== ENTRIES PROVIDED ==
##########

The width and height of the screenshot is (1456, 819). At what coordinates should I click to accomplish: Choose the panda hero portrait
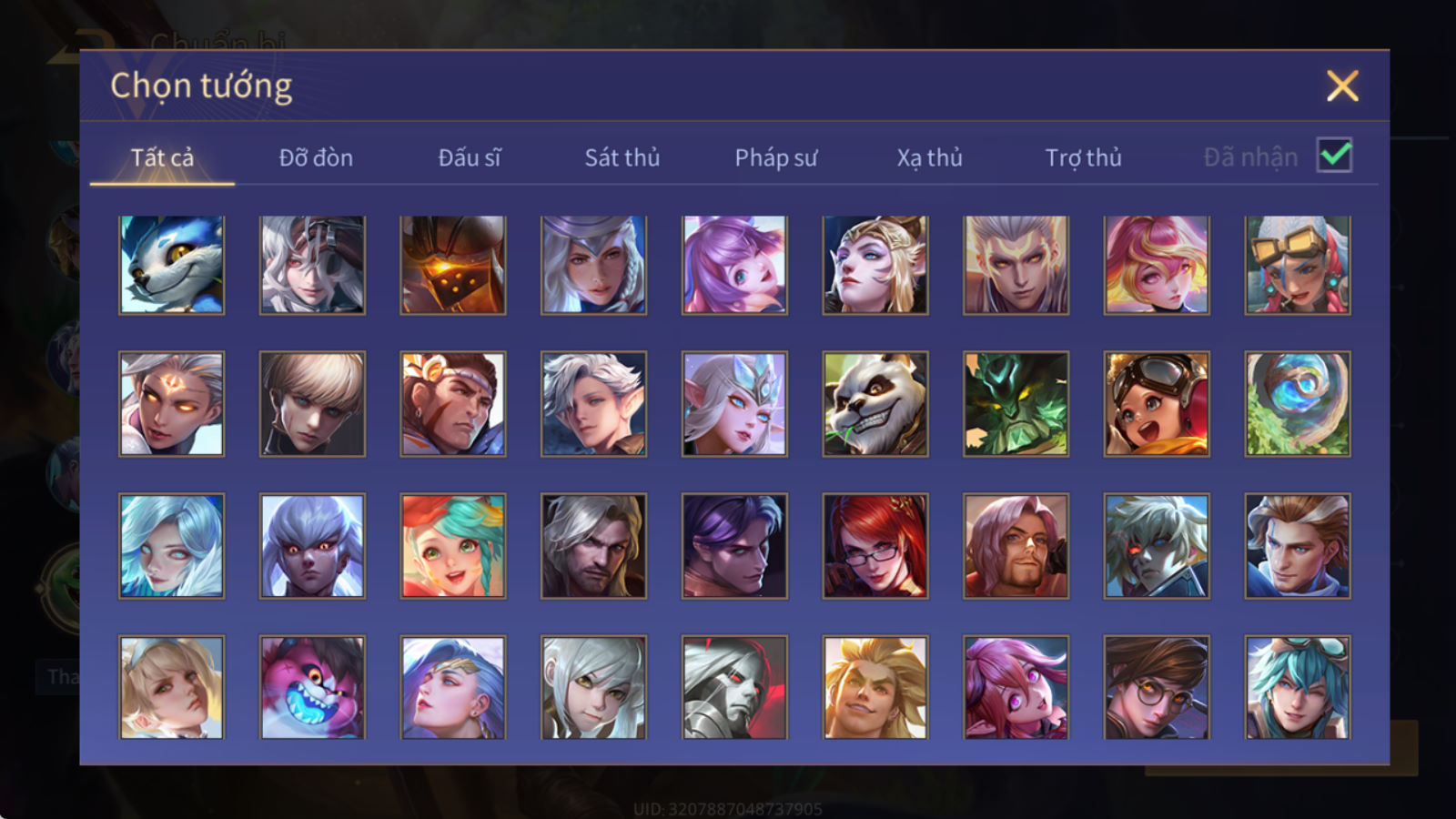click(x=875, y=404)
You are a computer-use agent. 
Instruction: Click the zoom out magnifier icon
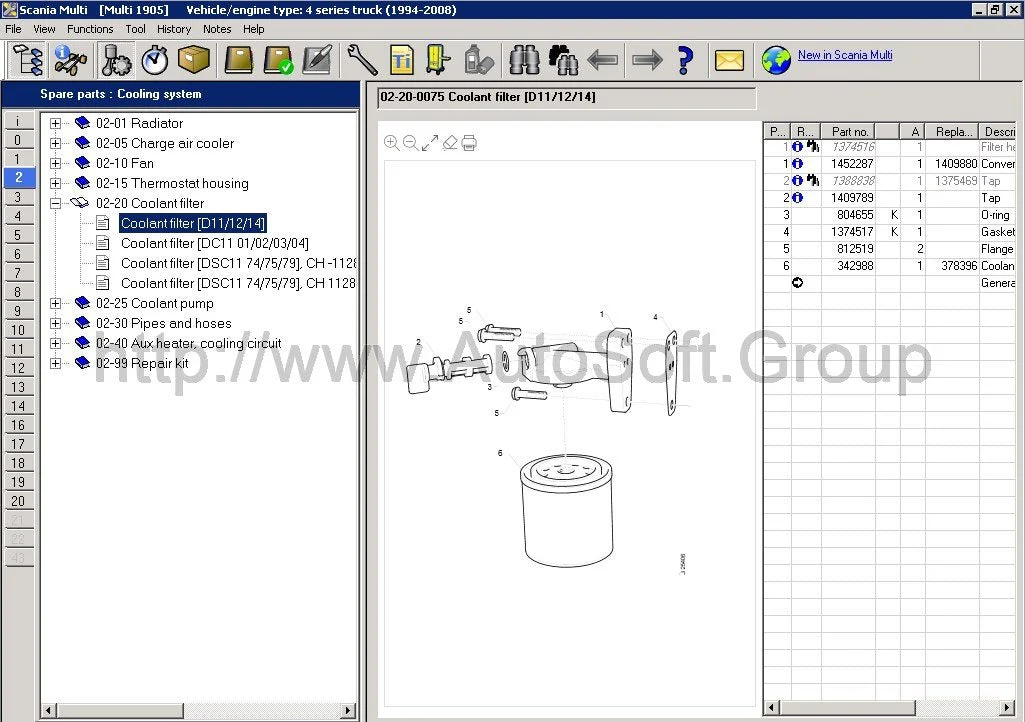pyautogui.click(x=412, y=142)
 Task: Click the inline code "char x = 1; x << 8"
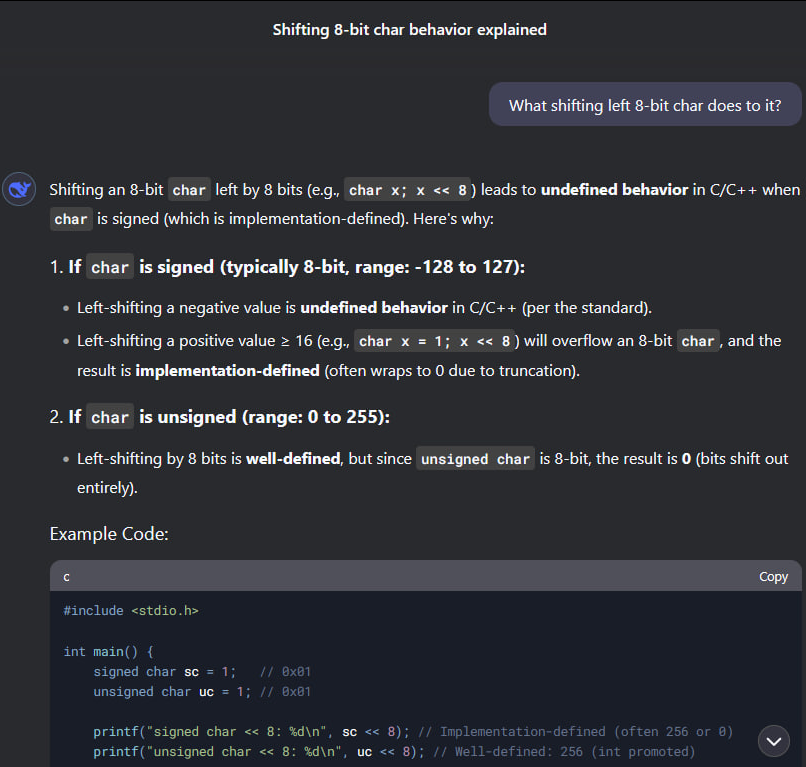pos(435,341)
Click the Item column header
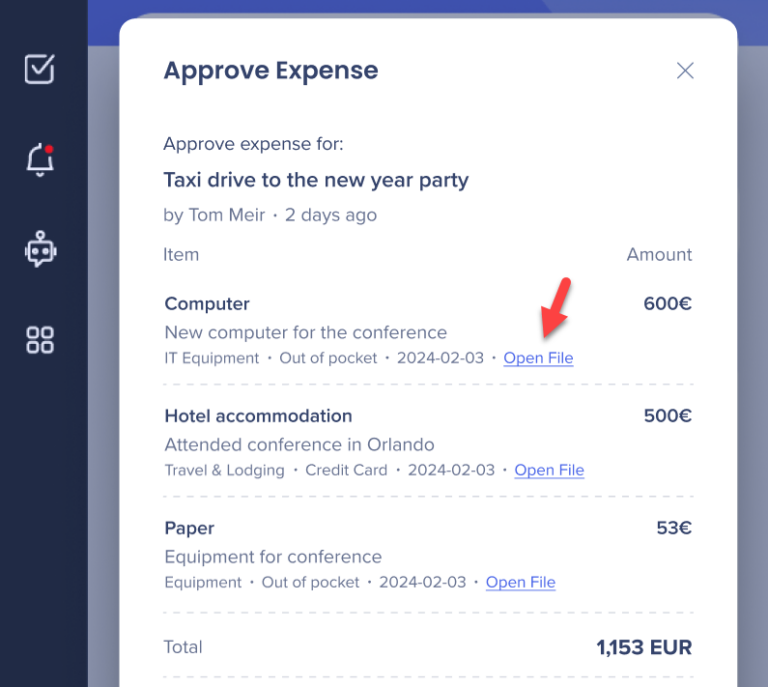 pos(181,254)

##########

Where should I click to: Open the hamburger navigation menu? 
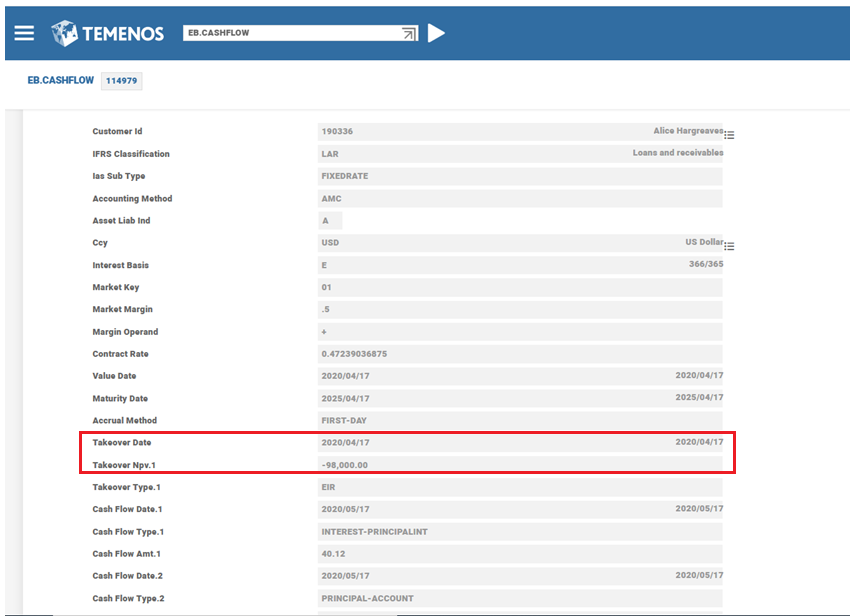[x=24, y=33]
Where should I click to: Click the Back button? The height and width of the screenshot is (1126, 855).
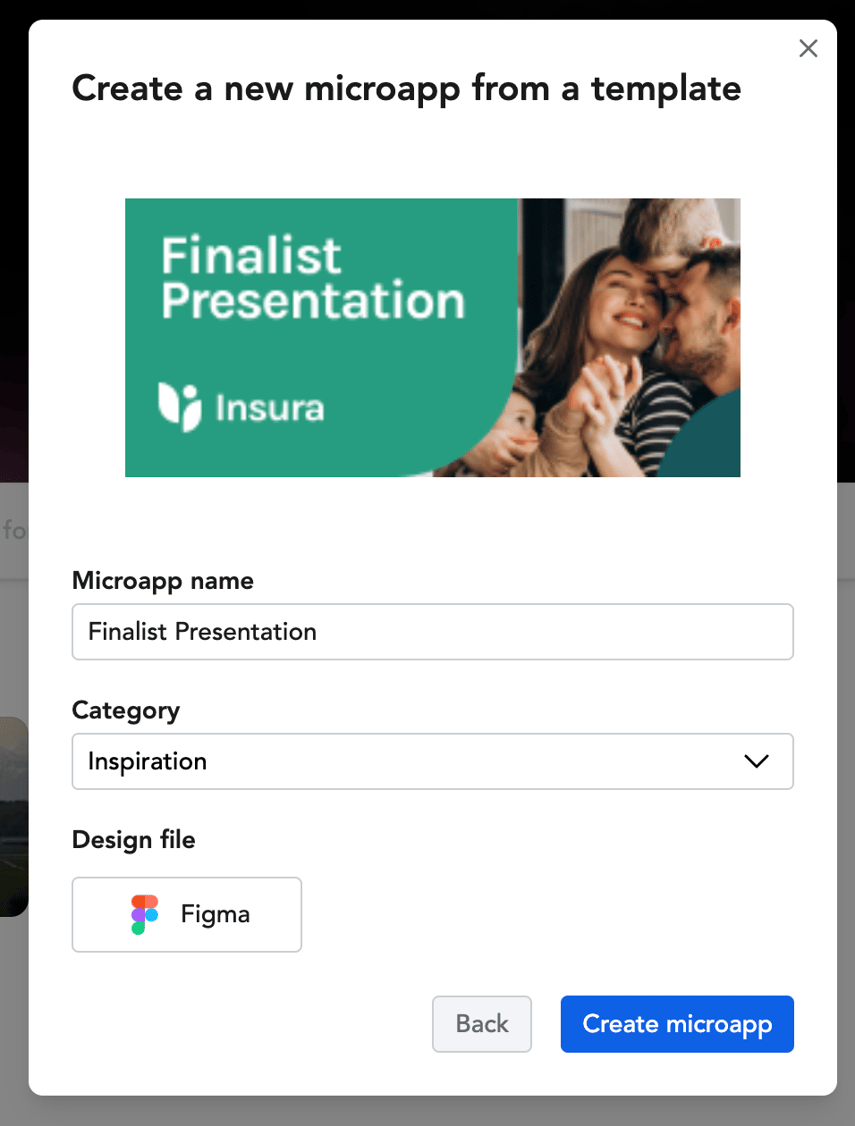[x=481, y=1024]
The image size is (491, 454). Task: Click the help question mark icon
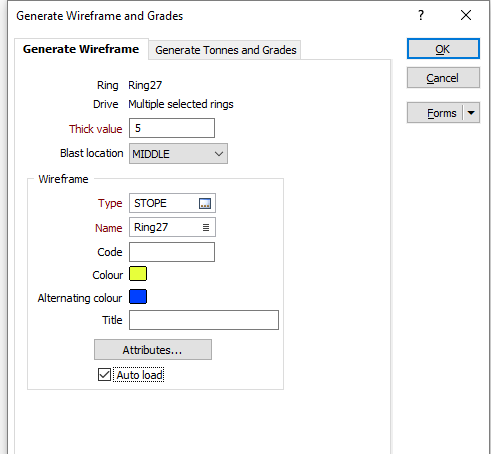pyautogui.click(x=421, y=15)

##########

== EXERCISE REQUIREMENTS ==
Nothing but the lines above from the one that has "The width and" down to the one that has "You are a computer-use agent." belongs in the answer, copied exactly, without pictures.

== SOLUTION TO THIS PROBLEM ==
The width and height of the screenshot is (1456, 819). At what coordinates should I click to accomplish: Choose the panda hero portrait
click(x=875, y=404)
You are a computer-use agent. 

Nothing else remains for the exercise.